It’s Tuesday again! Damn! I hope he doesn’t come today. Oh God, please make him sick today. Please! š
I used to take music lessons when I was in middle school. Every Tuesday morning my tabla-teacher used to come to my house. I had to practice 6-8 songs a week along with tabla, so that my beats were correct. Mehra uncle was very strict and punctual, he hardly took a day off. I absolutely hated it.
On every Wednesday I had music classes where I learnt new songs. That class was in the evening at my home. I was always very ordinary in this regard. Half of the year I used to have cough and cold which was an absolute enemy of singing.

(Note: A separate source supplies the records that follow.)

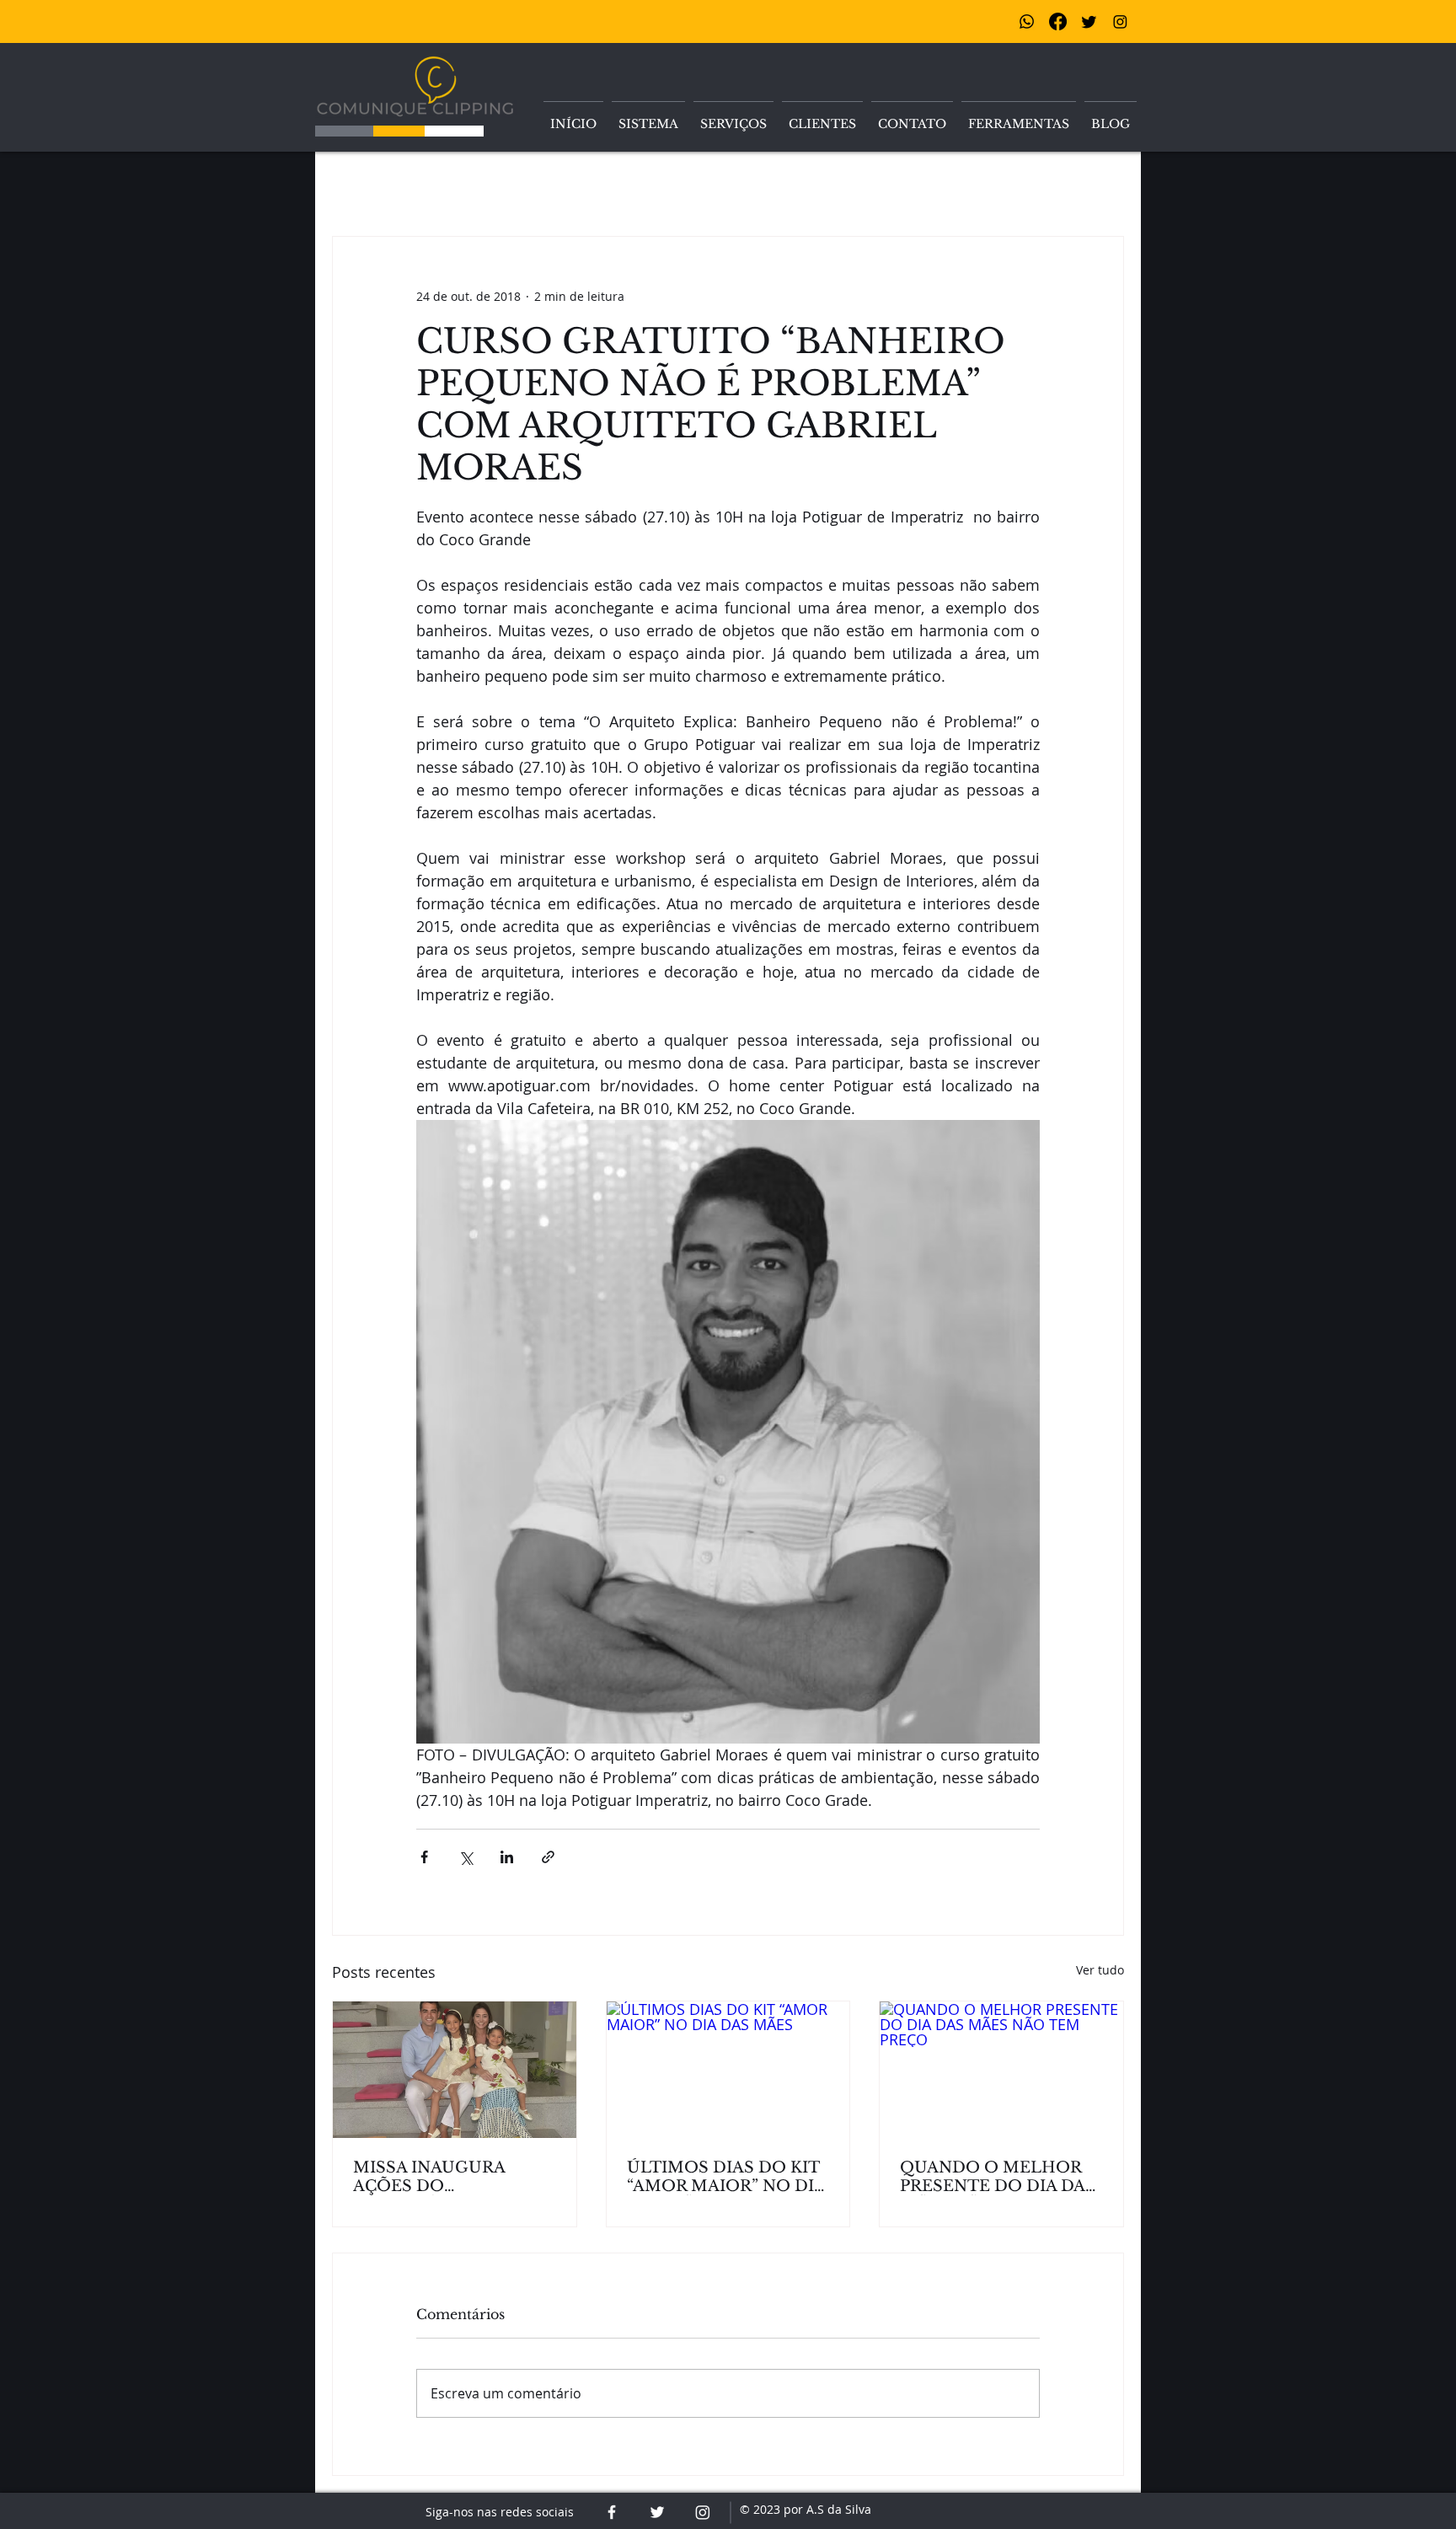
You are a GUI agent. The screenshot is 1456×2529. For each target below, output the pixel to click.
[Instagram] (1120, 21)
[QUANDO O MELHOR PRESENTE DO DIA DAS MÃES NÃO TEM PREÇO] (1001, 2069)
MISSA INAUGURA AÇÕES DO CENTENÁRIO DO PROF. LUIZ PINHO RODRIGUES (454, 2176)
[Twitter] (1089, 21)
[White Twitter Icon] (657, 2512)
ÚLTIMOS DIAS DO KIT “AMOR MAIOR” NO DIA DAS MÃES (726, 2176)
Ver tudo (1100, 1970)
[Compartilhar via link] (548, 1857)
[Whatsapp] (1027, 21)
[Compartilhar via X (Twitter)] (466, 1857)
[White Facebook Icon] (611, 2512)
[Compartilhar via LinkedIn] (507, 1857)
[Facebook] (1058, 21)
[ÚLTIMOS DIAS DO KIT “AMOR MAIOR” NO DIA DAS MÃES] (728, 2069)
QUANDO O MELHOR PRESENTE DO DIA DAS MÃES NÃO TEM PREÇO (999, 2176)
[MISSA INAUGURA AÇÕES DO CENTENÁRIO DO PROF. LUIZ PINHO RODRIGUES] (454, 2069)
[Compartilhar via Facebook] (424, 1857)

Pity on my neighbourhood who had to bear with my shrill and disgusting vocal exercises on regular basis. I used to practice songs daily. I had a diary where all the lyrics and notes were there. I had to practice 5-6 songs everyday. Some songs were very easy, some were difficult. Difficult notes and difficult beat. I wanted to skip the parts where my voice couldn’t reach the higher notes. Despite all my effort and practice, I was never good enough in singing, neither it had my love. I did it because my parents wanted me to do so.
I quit singing in 9th standard, when I was not being able to maintain balance between my studies and singing.
Not only my parents, at my place almost every other parents send their kids to music/art/dance classes at a very young age. There is no question to encourage passion or creativity. Lucky are those kids who end up with finding their passion in the class they were sent to.
As a kid, I liked to draw. That’s not a unique thing in kids. But I always had a drawing book and some drawing supplies to draw in my spare time. I never had a chance to take classes for it. There was one day when I sat with my drawing book and a pencil in my hand but my mind was absolutely blank. I tried so hard but couldn’t think about a single thing that I could draw. My imagination was an absolute empty canvas. The thought that I couldn’t embrace what I actually loved broke my heart. It felt like losing something that was so dear to me. I tried quite a few times after that but art had abandoned me for my negligence.
Parents always want the best for their children. But sometimes their wish to do everything right stifles the natural blooming of a kid’s creativity. Let your kid explore things. Most likely, they will eventually figure out what entice them. Even if they don’t find anything, there will be no guilt of working so hard for something they didn’t like than following their heart’s desire.